→ **Task input**:
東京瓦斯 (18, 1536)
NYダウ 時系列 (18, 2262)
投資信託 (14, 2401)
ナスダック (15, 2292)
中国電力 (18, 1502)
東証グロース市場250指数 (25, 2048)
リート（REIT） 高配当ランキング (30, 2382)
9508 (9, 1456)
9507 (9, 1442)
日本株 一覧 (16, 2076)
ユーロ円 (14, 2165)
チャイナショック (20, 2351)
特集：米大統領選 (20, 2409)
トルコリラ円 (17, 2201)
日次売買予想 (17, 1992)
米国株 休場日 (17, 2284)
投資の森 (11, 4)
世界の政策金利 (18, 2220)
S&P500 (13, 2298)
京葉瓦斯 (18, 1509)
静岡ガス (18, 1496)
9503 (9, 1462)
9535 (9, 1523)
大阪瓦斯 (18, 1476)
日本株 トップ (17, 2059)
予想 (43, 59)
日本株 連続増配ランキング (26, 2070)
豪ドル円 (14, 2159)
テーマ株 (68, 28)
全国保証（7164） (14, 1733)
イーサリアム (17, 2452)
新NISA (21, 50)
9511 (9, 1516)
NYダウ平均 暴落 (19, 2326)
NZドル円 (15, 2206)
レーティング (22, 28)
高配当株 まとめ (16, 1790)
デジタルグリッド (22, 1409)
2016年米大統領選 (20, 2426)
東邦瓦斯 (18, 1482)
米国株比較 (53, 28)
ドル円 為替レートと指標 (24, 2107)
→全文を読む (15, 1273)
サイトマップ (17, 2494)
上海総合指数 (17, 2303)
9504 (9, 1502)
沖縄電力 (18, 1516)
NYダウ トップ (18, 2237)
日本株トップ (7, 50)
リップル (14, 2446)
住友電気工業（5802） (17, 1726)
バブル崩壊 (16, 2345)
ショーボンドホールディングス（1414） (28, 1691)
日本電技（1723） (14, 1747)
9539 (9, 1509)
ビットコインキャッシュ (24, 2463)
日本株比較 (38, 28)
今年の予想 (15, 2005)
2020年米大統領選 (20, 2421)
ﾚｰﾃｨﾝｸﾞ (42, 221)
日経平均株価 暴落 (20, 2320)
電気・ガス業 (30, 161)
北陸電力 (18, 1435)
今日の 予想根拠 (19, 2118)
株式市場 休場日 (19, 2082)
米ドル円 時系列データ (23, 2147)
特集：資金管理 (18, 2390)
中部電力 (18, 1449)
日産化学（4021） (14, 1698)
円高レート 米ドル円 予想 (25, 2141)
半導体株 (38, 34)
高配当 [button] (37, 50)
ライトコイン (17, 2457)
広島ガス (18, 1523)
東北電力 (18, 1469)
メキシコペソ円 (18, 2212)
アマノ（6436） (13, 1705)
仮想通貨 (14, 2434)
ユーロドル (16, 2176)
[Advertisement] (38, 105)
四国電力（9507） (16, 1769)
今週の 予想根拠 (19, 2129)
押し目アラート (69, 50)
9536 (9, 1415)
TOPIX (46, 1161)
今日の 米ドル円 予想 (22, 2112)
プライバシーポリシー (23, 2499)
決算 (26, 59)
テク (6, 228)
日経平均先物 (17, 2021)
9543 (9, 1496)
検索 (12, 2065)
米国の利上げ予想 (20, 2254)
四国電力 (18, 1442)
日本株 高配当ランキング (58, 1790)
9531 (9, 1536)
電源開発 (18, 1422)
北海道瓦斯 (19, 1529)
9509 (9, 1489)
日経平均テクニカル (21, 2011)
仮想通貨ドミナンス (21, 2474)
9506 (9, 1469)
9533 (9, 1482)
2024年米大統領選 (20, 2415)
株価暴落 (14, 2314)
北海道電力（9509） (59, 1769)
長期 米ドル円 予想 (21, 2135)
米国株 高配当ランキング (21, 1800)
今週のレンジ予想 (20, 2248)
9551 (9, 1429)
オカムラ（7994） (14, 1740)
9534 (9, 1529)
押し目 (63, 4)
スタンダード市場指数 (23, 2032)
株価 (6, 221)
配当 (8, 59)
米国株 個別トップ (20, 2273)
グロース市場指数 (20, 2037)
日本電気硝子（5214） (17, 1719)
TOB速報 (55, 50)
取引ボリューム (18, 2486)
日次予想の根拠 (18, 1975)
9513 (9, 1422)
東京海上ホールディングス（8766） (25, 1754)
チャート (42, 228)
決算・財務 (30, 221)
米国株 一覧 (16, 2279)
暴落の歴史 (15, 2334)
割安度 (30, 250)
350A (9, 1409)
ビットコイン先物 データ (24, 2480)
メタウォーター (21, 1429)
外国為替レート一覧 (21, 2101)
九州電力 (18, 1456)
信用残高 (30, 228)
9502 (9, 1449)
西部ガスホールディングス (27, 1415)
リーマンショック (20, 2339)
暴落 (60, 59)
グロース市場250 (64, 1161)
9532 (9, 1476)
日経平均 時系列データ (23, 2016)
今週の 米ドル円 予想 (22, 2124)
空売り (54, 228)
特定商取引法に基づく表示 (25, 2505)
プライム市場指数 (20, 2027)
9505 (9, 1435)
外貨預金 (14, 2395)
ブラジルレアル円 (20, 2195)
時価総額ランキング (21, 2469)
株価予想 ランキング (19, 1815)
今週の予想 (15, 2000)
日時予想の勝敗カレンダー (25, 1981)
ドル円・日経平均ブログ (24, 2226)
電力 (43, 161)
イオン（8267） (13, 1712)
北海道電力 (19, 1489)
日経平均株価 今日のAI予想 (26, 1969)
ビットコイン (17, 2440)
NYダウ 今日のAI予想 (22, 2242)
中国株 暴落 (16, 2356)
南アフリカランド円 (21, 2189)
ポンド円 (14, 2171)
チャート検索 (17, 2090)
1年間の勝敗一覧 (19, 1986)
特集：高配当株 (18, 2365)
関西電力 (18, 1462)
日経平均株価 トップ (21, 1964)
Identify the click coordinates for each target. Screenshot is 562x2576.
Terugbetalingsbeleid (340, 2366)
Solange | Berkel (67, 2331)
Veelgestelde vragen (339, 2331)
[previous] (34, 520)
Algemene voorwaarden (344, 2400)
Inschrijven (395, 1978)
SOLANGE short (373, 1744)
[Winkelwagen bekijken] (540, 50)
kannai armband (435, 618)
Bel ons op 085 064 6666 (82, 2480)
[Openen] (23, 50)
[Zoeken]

→ **Activity**: Return only what runs from the line containing "Inschrijven (395, 1978)" to the last line of the records above, both ends included, exactly as written.

→ **Written solution**:
Inschrijven (395, 1978)
SOLANGE short (373, 1744)
[Winkelwagen bekijken] (540, 50)
kannai armband (435, 618)
Bel ons op 085 064 6666 (82, 2480)
[Openen] (23, 50)
[Zoeken]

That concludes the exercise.